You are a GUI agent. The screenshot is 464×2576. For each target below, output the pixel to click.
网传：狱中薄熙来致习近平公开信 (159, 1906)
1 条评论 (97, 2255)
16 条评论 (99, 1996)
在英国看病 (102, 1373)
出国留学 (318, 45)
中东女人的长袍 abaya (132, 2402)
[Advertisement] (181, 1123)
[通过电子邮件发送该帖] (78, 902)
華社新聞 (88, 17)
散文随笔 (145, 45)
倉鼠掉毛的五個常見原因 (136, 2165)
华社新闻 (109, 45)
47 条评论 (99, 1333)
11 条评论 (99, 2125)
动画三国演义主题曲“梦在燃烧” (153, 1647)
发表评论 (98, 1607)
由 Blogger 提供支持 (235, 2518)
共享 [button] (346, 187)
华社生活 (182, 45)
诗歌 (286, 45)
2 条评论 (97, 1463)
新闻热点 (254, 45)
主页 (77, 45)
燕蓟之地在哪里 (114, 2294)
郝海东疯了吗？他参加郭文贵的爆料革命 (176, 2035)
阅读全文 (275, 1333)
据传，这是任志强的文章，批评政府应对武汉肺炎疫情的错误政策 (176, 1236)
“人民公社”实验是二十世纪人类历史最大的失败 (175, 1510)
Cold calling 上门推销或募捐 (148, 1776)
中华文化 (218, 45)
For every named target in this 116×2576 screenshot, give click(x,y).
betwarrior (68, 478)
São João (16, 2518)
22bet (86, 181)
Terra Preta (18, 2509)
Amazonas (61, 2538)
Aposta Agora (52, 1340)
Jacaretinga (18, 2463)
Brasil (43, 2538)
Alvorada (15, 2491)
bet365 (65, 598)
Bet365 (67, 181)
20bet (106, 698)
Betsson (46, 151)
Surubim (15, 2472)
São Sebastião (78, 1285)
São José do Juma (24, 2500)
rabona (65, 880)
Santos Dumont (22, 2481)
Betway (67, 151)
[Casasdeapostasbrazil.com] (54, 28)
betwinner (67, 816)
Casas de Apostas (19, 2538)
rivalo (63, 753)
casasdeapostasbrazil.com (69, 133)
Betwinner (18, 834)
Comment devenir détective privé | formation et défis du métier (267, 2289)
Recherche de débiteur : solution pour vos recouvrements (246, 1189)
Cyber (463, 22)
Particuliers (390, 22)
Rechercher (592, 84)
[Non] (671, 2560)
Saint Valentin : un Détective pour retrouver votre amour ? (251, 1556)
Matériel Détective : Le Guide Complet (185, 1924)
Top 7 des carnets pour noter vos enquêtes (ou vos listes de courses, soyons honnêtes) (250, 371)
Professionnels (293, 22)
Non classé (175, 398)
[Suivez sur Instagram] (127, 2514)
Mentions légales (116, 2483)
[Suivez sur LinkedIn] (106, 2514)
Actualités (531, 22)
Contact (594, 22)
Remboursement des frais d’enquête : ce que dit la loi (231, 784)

■ ■ ■ ■ ■ ■ ■

*Problem*
Write out again, exactly as they appear above, the lines from the one containing "For every named" to the final line, and only those.

*Response box*
For every named target in this 116×2576 screenshot, give click(x,y).
betwarrior (68, 478)
São João (16, 2518)
22bet (86, 181)
Terra Preta (18, 2509)
Amazonas (61, 2538)
Aposta Agora (52, 1340)
Jacaretinga (18, 2463)
Brasil (43, 2538)
Alvorada (15, 2491)
bet365 (65, 598)
Bet365 (67, 181)
20bet (106, 698)
Betsson (46, 151)
Surubim (15, 2472)
São Sebastião (78, 1285)
São José do Juma (24, 2500)
rabona (65, 880)
Santos Dumont (22, 2481)
Betway (67, 151)
[Casasdeapostasbrazil.com] (54, 28)
betwinner (67, 816)
Casas de Apostas (19, 2538)
rivalo (63, 753)
casasdeapostasbrazil.com (69, 133)
Betwinner (18, 834)
Comment devenir détective privé | formation et défis du métier (267, 2289)
Recherche de débiteur : solution pour vos recouvrements (246, 1189)
Cyber (463, 22)
Particuliers (390, 22)
Rechercher (592, 84)
[Non] (671, 2560)
Saint Valentin : un Détective pour retrouver votre amour ? (251, 1556)
Matériel Détective : Le Guide Complet (185, 1924)
Top 7 des carnets pour noter vos enquêtes (ou vos listes de courses, soyons honnêtes) (250, 371)
Professionnels (293, 22)
Non classé (175, 398)
[Suivez sur Instagram] (127, 2514)
Mentions légales (116, 2483)
[Suivez sur LinkedIn] (106, 2514)
Actualités (531, 22)
Contact (594, 22)
Remboursement des frais d’enquête : ce que dit la loi (231, 784)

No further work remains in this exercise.